In the records below, find each line holding the word "height" and copy it.

(ENTRIES SHOWN)
● ● ● ● ● ● ●

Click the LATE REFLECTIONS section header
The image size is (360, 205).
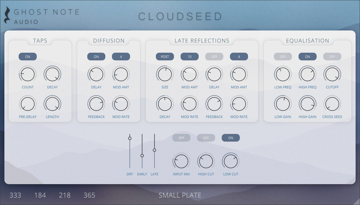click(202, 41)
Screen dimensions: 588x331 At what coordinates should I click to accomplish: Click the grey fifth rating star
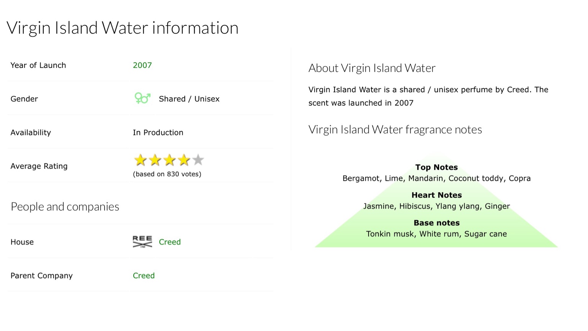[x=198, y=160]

● ● ● ● ● ● ●

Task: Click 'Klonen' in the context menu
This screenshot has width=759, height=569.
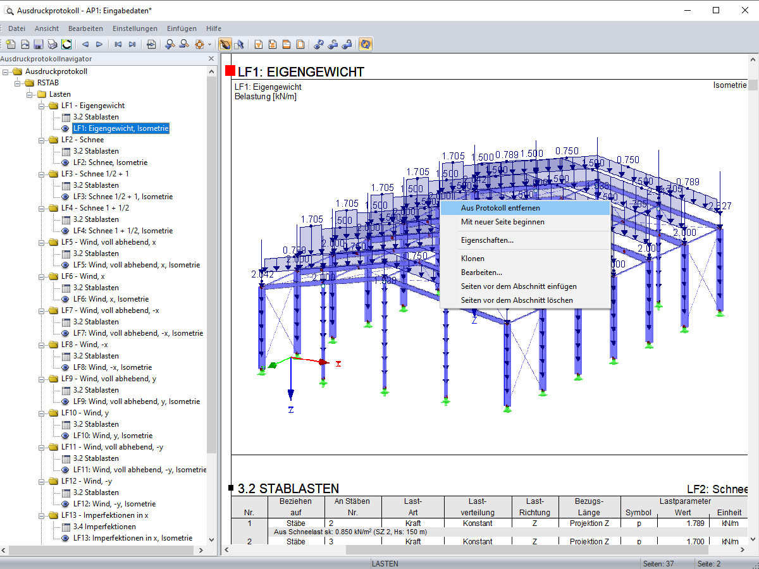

● ● ● ● ● ● ●

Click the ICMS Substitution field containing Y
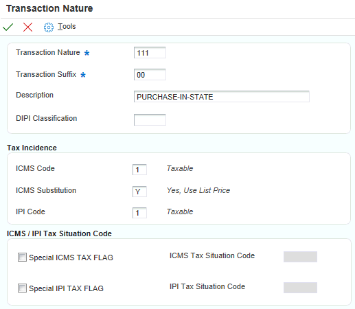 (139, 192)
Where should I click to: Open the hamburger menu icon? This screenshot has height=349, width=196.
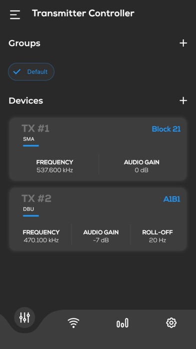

● ● ● ● ● ● ●

(RESPONSE TO THIS TASK)
This screenshot has width=759, height=569.
Where should I click to: Open the hamburger menu icon? This screenshot has height=349, width=196.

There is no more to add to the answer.